収納から早速iPadを取り出し、某ネットショッピングサイトにアクセスする。

まず欲しいのは胡椒だ。やはり胡椒が有ると無いとでは、味の締まりが全然違う。

後で冒険者ギルドで胡椒の流通量や流通価格について尋ねてみよう。

ネットショッピングではホールタイプのブラックペッパーが1kgで2,500円であるな。これ、ポルカ村限定で安く販売しても良いな。出処は内緒にしてもらって。

あ、でも、定期的に流通できるようにしなきゃならないから、下手にそういう事はしない方が良いか。うん、もう少し考えよう。

まずは自分が使用する分だけ使えるように、木製のペッパーミルと先ほどのブラックペッパー1kgを購入する。
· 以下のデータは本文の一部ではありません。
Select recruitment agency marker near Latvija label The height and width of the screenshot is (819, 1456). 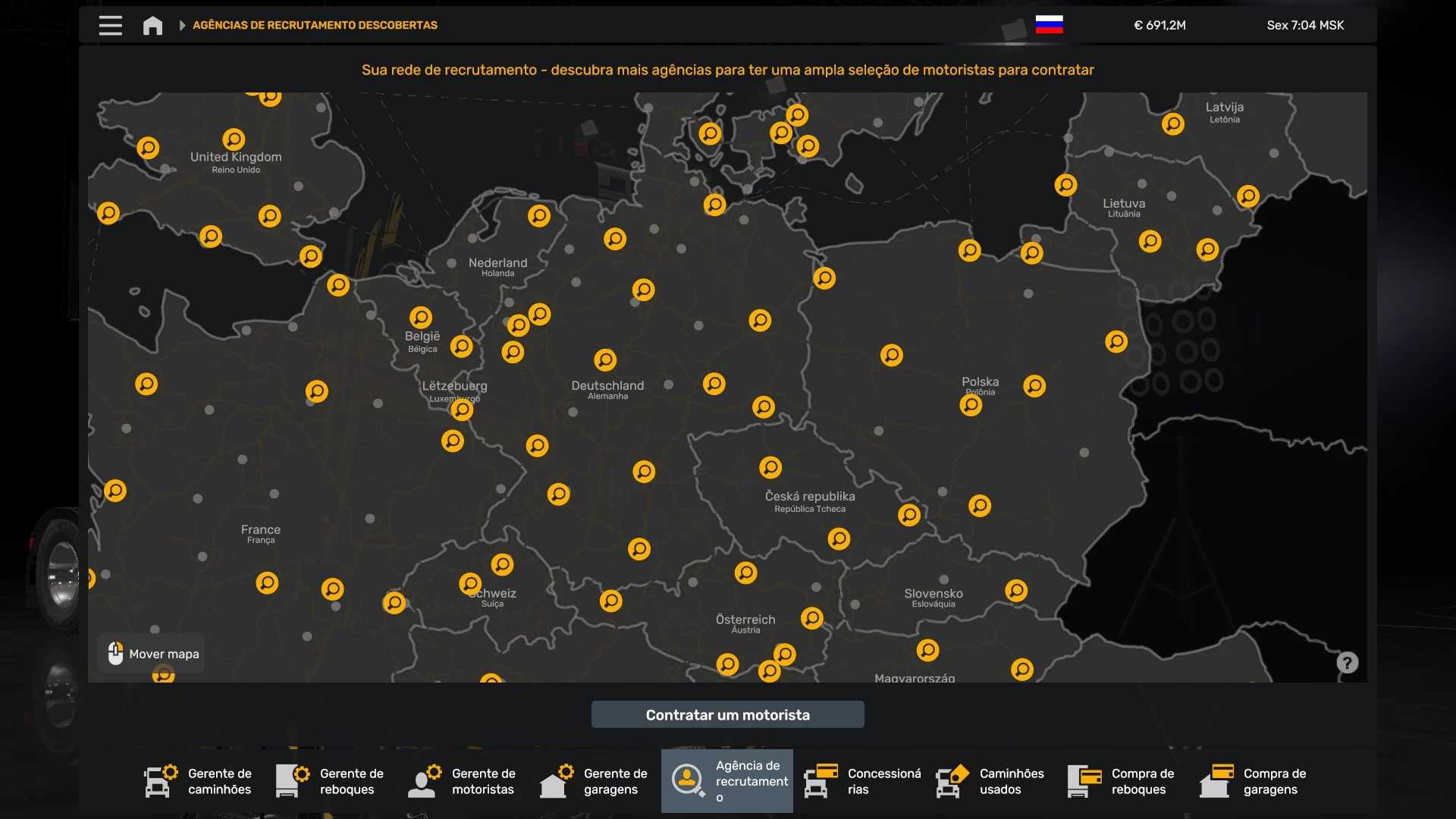tap(1172, 124)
ミルは2本セットで2,100円のやつで良いや。

カートに入れて購入ボタンを押すと、ピロン、と音が鳴り、収納を確認したらブラックペッパー(1kg)とペッパーミル(2)の表示が増えていた。お金を確認すると棒銅貨4枚、銅貨6枚が引かれていた。良し良し。どんどん利用していこう。

ついでなのでカイルさんに連絡しよう。異世界ショッピングを開く。

「やあタカさん、ご機嫌は如何ですか?」

カイルさんが笑顔で尋ねてくる。

「今の所は上手いことやれている、と思っています。多分大丈夫です。」

「おやおや、そんな事を言わずに、どんどん我が社を利用してください。なにせ貴方は大事なお客様ですから。それで、今日は何を?」

本題に切り込んでくる。

「マガジンポーチが欲しいんです。H.C.A.R.の30連マガジン用と、クリスヴェクターの、と言うかグロックの30連マガジン用、それとショットシェル用も。全てバンダリアタイプでお願いしたいです。
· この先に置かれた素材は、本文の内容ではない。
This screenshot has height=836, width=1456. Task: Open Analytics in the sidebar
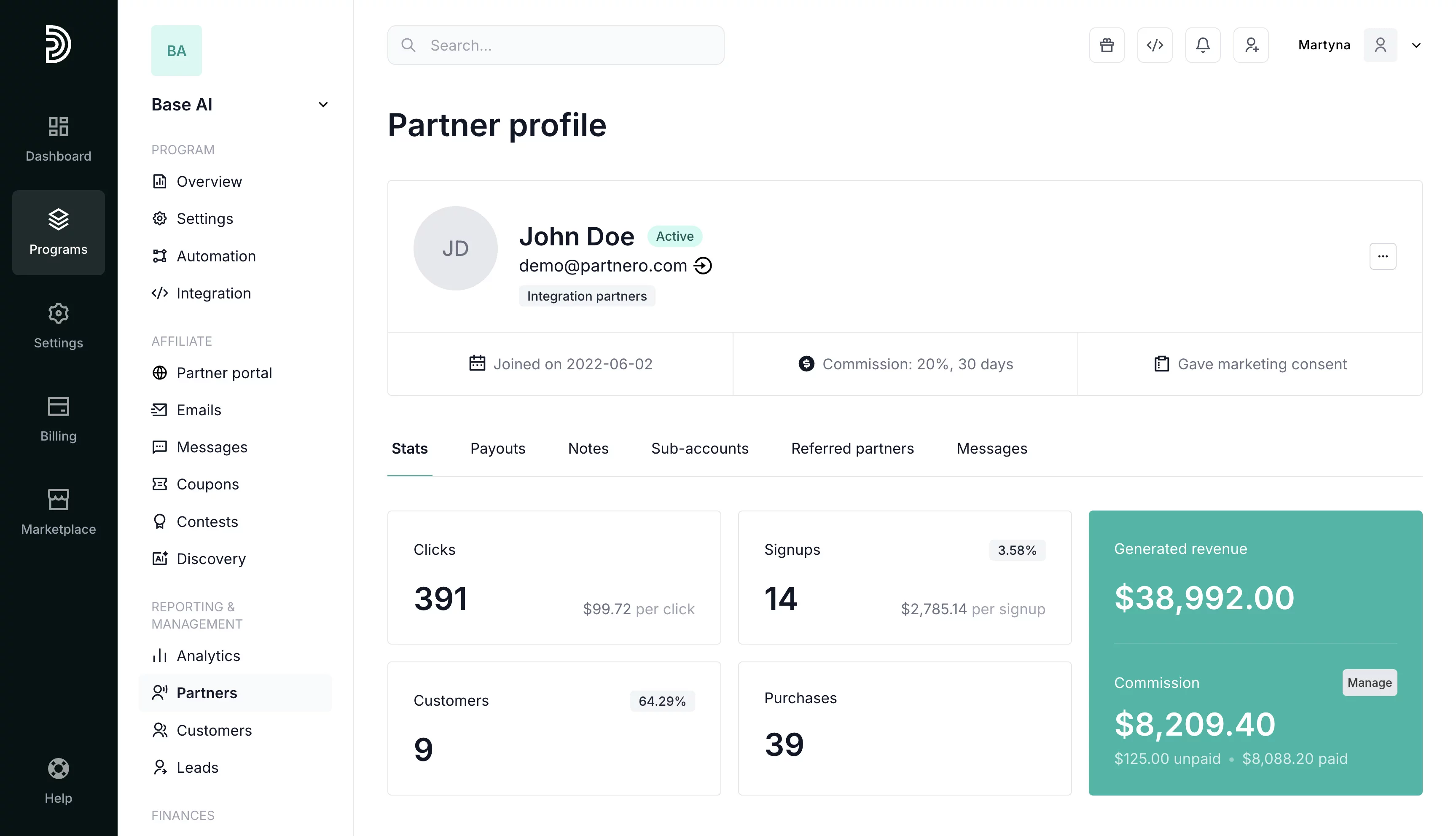tap(208, 656)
グロック用とショットシェル用はちゃんとした物があると思うのですが、H.C.A.R.用はAK47用で代用とかになってしまいますかね?サイズがサイズなので難しいかとは思いますが、何とかお願いします。」

カイルさんが眉間に皺を寄せる。

「ふーむ。グロック用とショットシェル用はすぐに用意できます。ショットシェル用はベルトにゴムバンドを縫い付けてあって、ショットシェルを差し込むタイプで宜しいんですよね?」

さすが武器商人、押え所は心得てるな。

「はい。それで結構です。H.C.A.R.の方はやはり難しいですか?」

ズバリと尋ねる。

「そうですね、AK47のマガジンを2本重ねて納めるタイプのポーチなら幅はなんとかなると思うのですが、長さが収まりきらない可能性があります。

汎用タイプでフラップではなくショックコードを使って固定するタイプなら、幅もヴェルクロで調整出来ますから、MOLLEシステムのバンダリアベルトに汎用マガジンポーチの組み合わせ、がベストかと思います。色は何色がよろしいですか?」

もう目星は付けてくれたのか。本当、この人有能だよね。もっと大きな武器も扱ってデカい商売をすれば良かったのに。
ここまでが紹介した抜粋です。